> **Records from a collection**:
§ §
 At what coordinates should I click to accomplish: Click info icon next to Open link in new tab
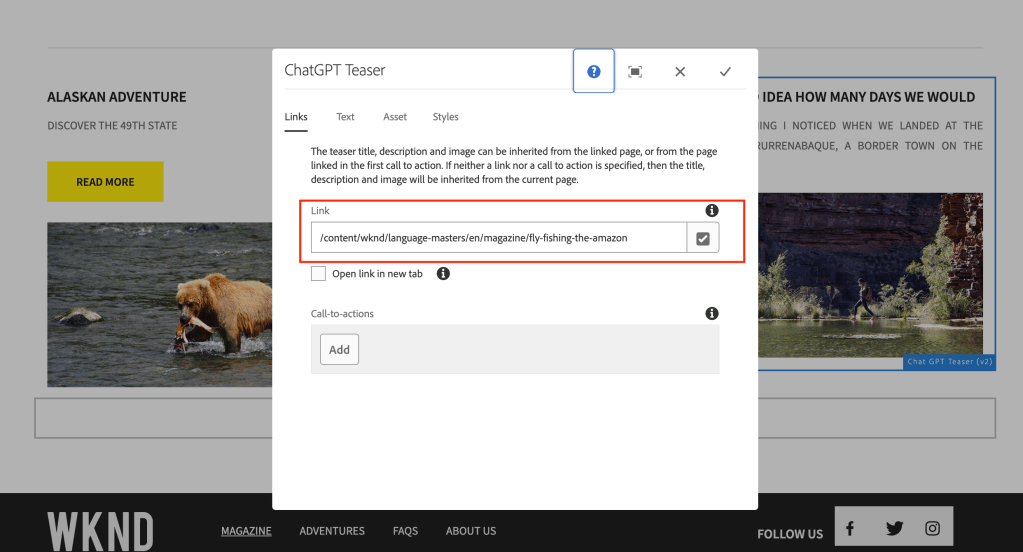tap(443, 273)
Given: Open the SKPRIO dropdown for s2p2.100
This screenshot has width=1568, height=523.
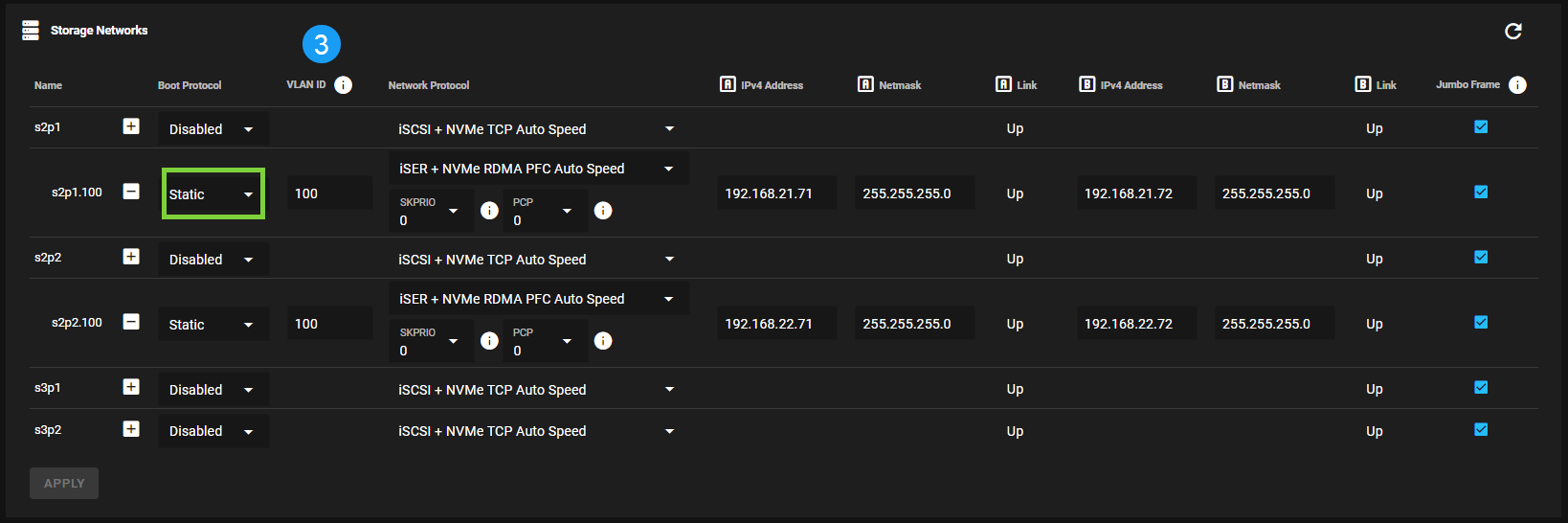Looking at the screenshot, I should (430, 342).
§ §
> **Problem to solve**: Please retype the lines from the one that contains "Given: Open the SKPRIO dropdown for s2p2.100" to the final line of the records, both included, exactly as written and without any pictures.

> **Result of this exercise**:
Given: Open the SKPRIO dropdown for s2p2.100
This screenshot has width=1568, height=523.
Looking at the screenshot, I should (430, 342).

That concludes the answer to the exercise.